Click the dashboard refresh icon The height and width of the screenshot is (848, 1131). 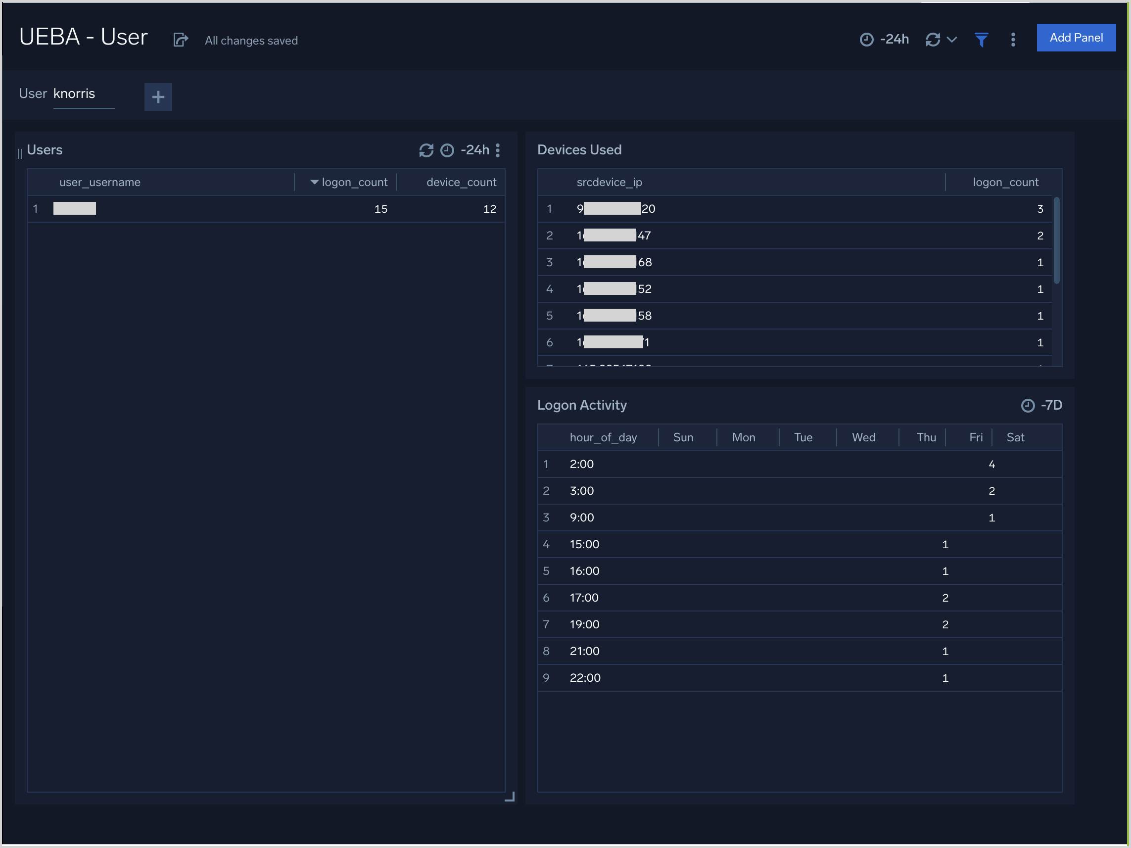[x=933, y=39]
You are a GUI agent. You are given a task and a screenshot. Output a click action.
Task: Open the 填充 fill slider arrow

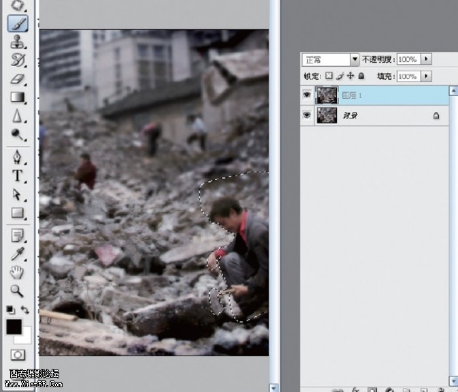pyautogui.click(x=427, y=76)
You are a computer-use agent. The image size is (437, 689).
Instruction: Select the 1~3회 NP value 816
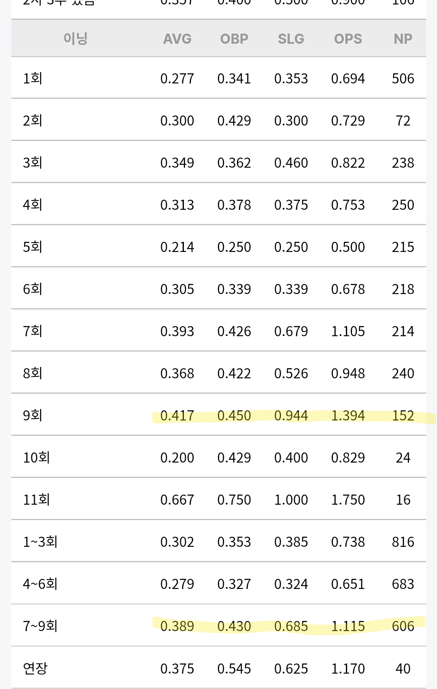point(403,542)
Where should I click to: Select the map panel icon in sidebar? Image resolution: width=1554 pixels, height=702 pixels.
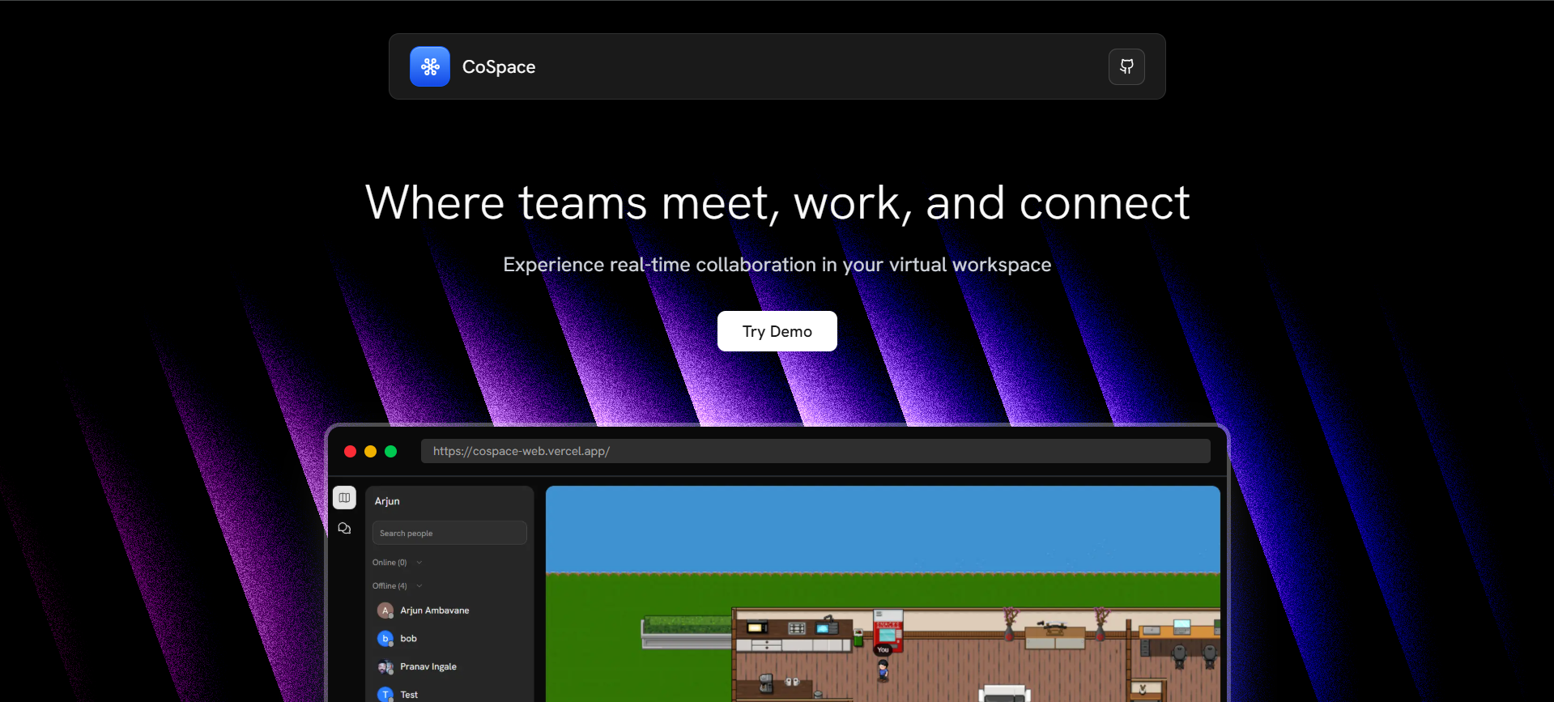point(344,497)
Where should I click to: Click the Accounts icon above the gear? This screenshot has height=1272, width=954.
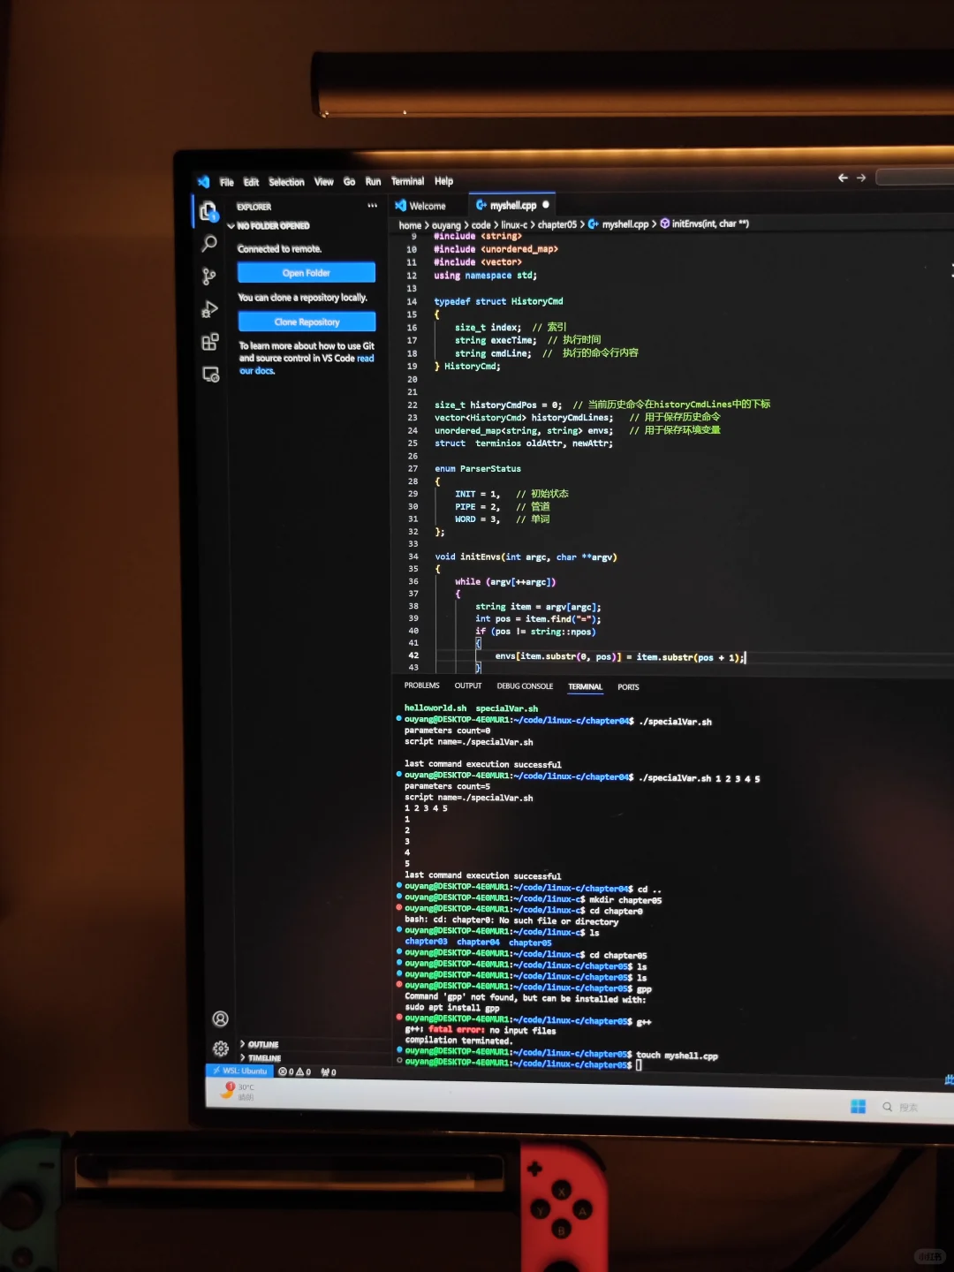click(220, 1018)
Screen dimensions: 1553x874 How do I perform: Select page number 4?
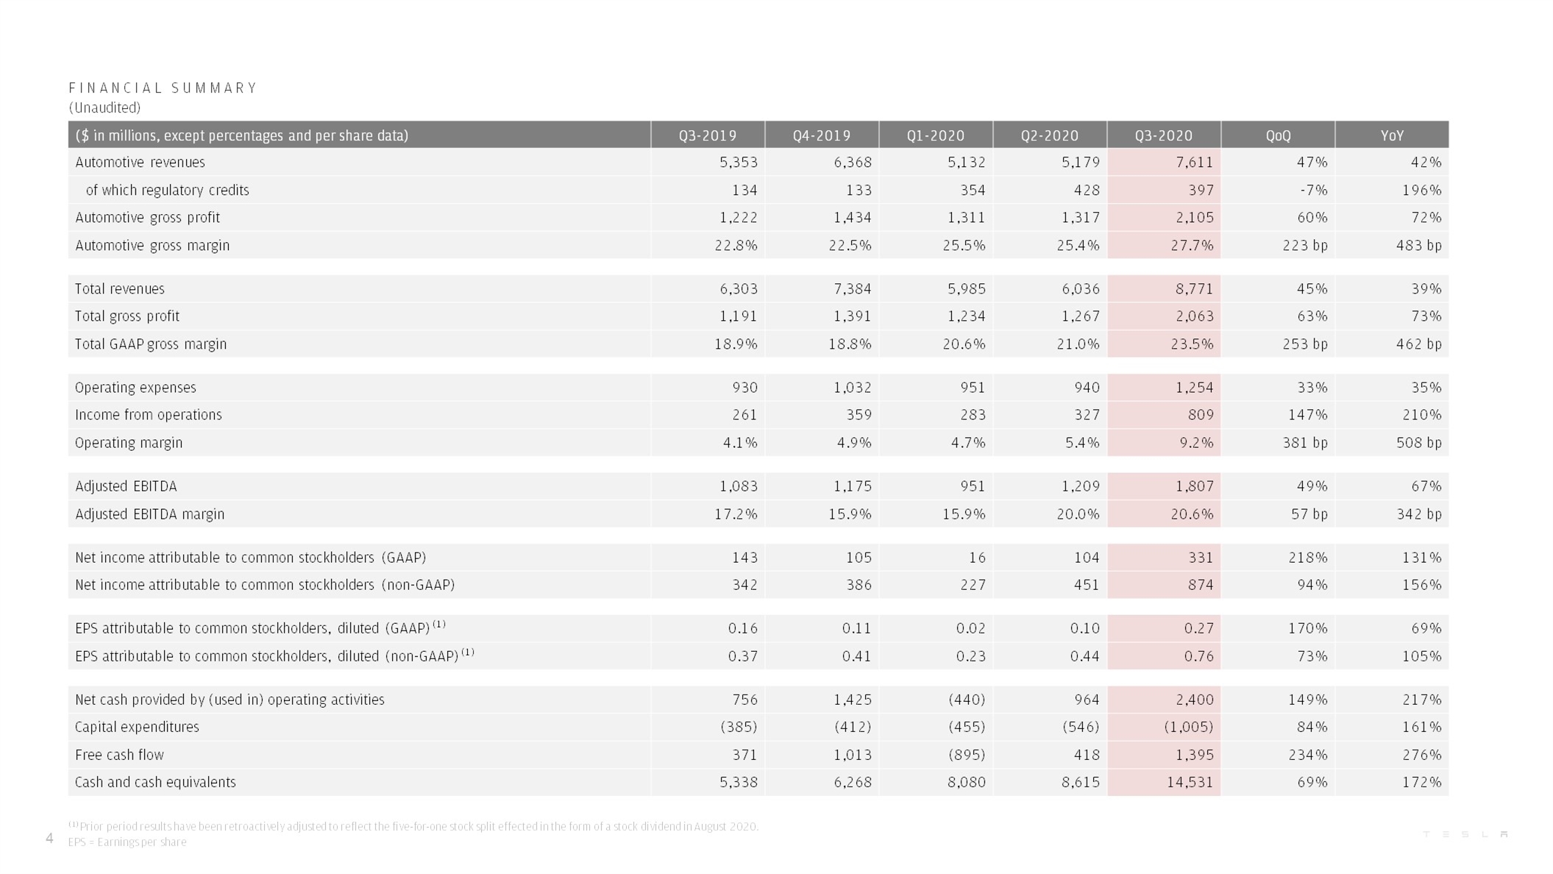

* * * * * * *

> [Written task] Convert the lines from the one containing "Where should I click to: Select" through the end of the records, inclusive, into a numbered list, skipping any blank lines and omitting the pictures.

> [Answer to the task]
1. Where should I click to: Select the map panel icon in sidebar? Image resolution: width=1554 pixels, height=702 pixels.
2. point(344,497)
3. Where should I click to: Click the Accounts icon above the gear? This screenshot has height=1272, width=954.
4. click(220, 1018)
5. Screen dimensions: 1553x874 How do I perform: Select page number 4?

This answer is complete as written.